For the first 3 weeks, the patients wore a sling and were instructed to remove it several times a day to perform active assisted shoulder elevation, external and internal rotation, and active-assisted elbow flexion exercises. Use of the sling was subsequently diminished, and all patients underwent the same shoulder rehabilitation protocol with progressive passive and active range of motion exercises. Until 6 weeks postoperatively, active resistant elbow exercises were not allowed. Until 3 months postoperatively, active-resistant elbow flexion exercises were restricted to 2 kg. After 6 months, a return to full sports activity was progressively allowed.

Clinical and MRI Outcomes

As shown in Table III, there was a mean improvement of 840.3 in the Western Ontario Shoulder Instability Index (WOSI) and of 68.3 in the Rowe score at 12 months postoperative. The MRI scans at the 6- and 12-month follow-ups revealed that the transposed LHB tendon had successfully healed to the anteroinferior glenoid rim (Fig. 7). There were no postoperative complications. All patients returned to their recreational level of sporting activity, had no apprehension or instability, and were very satisfied with the procedure at the 12-month follow-up.

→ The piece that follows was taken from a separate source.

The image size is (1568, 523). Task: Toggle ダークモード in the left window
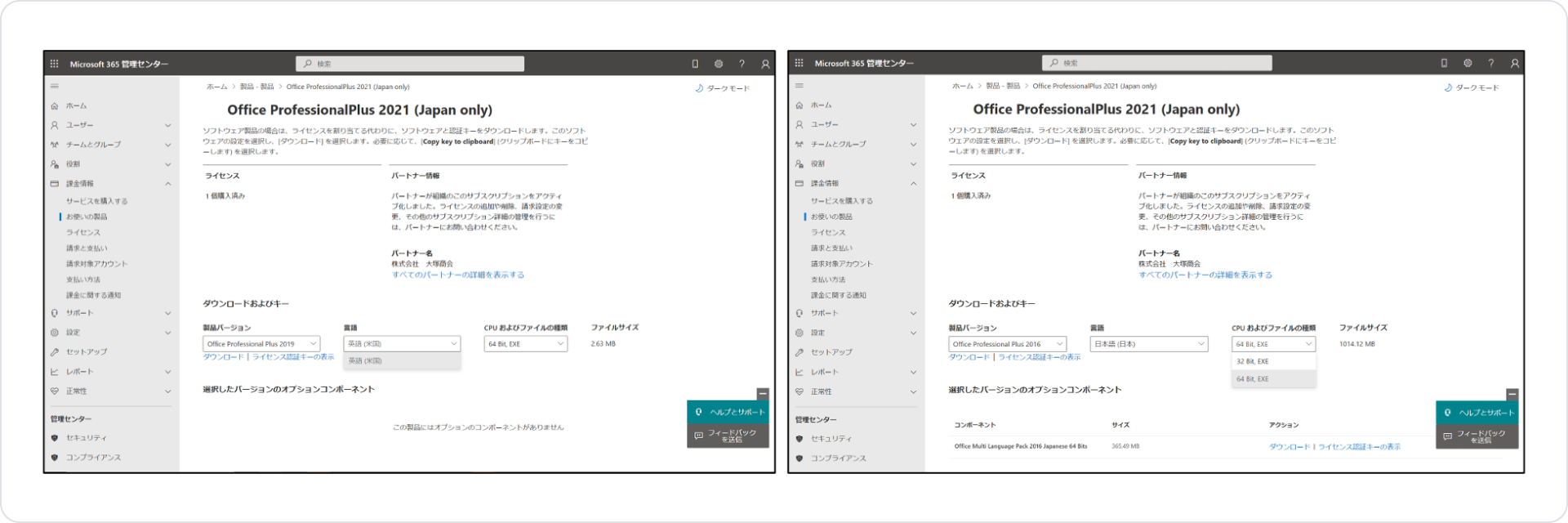(722, 88)
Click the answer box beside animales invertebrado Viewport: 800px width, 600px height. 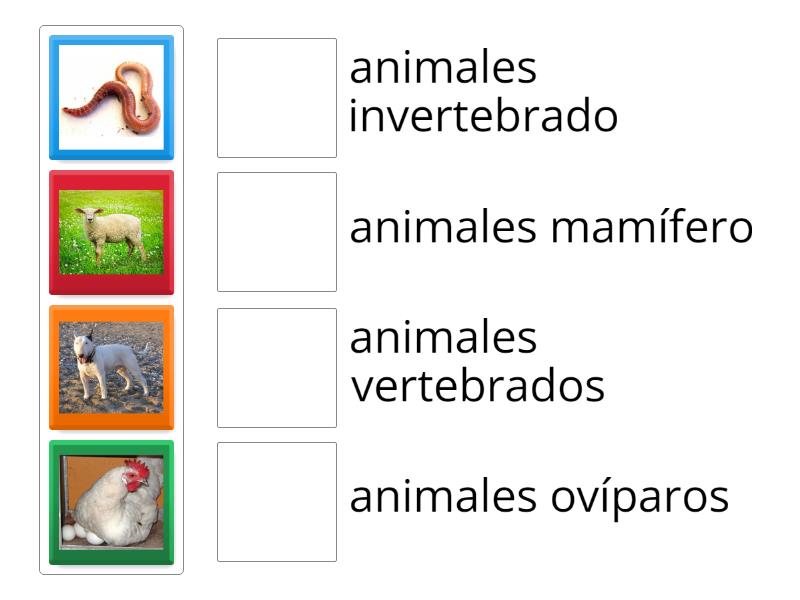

TABLE III - Clinical Results*
6 mo Postoperative 12 mo Postoperative
Patient FF (°) Abd (°) ER (°) IR WOSI Rowe Score§ FF (°) Abd (°) ER (°) IR WOSI Rowe Score§ Shoulder Abduction Strength (kg)
1 165 170 50 5 524 100 170 140 75 5 359 100 8.44
2 160 160 40 5 567 75 165 150 45 5 125 95 10.90
3 175 170 40 5 12 100 180 150 60 5 4 100 6.46
*Abd = active abduction, ER = active external rotation, FF = active forward flexion, IR = active internal rotation, and WOSI = Western Ontario Shoulder Index.
Measured as the highest vertebral body that the patient's thumb could reach without pain: lateral thigh = 0, buttock = 1, sacrum = 2, lumbar = 3, T12 = 4, and T7 = 5.
0 to 2,100, consists of 21 items; the patient is asked to grade the function of a specific item on a horizontal visual analogue scale from 0 to 100; for every scale range provided, higher values represent a worse outcome.10
§0 to 100 points; for every scale range provided, higher values represent a better outcome.11

Fig. 7
Fig. 7:
Magnetic resonance images of the 3 patients at the final follow-up showing the successfully healed transposed long head of the biceps tendon. Course of the long head of the biceps tendon (white arrows) through the subscapularis tendon on the axial and coronal proton-density or T2-weighted slices of (Fig. 7-A) patient 1, (Fig. 7-B) patient 2, and (Fig. 7-C) patient 3.

Discussion

The main findings of this case report are that DAS using the all-arthroscopic double-pulley, and all-suture anchor fixation method produced substantial improvements in the WOSI and Rowe score from the preoperative to the 12-month postoperative follow-up in each of the 3 patients, with successful healing of the transposed LHB. The improvement in the Rowe score reported for each patient is considered clinically important considering the minimal clinically important difference (MCID), defined as the smallest change in an outcome measurement that signifies an important improvement in a symptom after arthroscopic repair of anterior shoulder instability: 9.7 for the Rowe score8,9. The improvement in the WOSI in each patient was substantially higher than the MCID determined for the WOSI by the distribution-based and the effect size-based methods, which are 60.7 and 151.9, respectively8. These excellent clinical and imaging results suggest that the technical modification of DAS described in this case report may be a safe and reliable treatment option for chronic anteroinferior glenohumeral instability with Bankart and Hill-Sachs lesions with limited (<13.5%) to subcritical (≥13.5%) GBL, and types I-III SLAP lesions but may be contraindicated in patients with critical (≥25%) GBL or LHB tears.